# WHAT YOU HAVE TO DO
Lines of the data that contain the word "Given" are the ones to copy.

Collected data
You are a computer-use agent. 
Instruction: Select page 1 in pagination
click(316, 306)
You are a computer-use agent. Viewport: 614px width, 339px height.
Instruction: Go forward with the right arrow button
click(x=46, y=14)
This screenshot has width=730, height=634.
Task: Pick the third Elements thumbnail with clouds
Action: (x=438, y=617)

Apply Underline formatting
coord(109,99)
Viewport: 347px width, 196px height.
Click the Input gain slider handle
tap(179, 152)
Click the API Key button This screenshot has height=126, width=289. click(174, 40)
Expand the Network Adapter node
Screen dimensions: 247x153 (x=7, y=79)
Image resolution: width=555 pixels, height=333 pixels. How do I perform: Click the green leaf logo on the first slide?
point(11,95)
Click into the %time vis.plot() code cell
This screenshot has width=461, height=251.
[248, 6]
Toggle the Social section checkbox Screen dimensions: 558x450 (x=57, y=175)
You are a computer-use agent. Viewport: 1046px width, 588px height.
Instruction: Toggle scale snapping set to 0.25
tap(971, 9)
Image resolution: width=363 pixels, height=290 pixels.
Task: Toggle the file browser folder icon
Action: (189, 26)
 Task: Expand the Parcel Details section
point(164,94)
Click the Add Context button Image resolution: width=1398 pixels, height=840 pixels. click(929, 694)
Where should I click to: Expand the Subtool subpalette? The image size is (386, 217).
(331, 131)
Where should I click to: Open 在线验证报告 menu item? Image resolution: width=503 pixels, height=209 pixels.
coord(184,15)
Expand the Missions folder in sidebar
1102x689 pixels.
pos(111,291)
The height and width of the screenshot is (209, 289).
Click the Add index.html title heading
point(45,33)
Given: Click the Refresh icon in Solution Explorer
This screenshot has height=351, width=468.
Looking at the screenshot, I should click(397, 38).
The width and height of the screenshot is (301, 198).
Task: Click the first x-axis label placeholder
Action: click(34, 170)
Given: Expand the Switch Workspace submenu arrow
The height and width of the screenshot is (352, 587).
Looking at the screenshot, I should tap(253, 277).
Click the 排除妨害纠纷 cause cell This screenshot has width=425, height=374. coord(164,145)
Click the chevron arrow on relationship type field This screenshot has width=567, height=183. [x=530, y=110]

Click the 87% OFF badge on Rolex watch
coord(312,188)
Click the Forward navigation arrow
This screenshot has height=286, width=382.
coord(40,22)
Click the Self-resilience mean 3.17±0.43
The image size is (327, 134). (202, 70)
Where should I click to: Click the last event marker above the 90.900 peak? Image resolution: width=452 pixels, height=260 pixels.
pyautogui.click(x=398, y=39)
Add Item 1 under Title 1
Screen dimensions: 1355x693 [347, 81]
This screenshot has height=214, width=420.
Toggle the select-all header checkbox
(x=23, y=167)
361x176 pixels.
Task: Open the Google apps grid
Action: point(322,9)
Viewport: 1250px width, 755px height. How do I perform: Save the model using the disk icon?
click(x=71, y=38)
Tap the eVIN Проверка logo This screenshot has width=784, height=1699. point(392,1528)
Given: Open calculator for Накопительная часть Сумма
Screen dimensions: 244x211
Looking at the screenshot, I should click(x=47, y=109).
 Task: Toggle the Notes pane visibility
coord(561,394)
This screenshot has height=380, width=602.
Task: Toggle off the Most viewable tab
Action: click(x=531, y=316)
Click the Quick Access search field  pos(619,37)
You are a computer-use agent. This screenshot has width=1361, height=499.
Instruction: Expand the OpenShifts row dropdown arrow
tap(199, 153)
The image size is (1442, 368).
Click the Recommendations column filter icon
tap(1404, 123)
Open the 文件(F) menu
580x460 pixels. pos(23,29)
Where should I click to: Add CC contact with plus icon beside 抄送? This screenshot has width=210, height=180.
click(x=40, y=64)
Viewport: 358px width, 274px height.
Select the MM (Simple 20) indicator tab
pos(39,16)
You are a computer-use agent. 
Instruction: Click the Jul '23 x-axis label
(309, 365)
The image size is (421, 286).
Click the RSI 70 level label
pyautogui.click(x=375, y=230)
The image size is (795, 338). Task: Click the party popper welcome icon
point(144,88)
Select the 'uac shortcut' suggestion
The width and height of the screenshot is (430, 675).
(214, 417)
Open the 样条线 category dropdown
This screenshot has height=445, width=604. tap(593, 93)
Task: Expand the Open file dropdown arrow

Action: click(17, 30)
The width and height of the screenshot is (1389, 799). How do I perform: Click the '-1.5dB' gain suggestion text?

# EXERCISE ANSWER
Given: Click the Refresh icon in Solution Explorer
Given: Expand the Switch Workspace submenu arrow
Given: Open calculator for Накопительная часть Сумма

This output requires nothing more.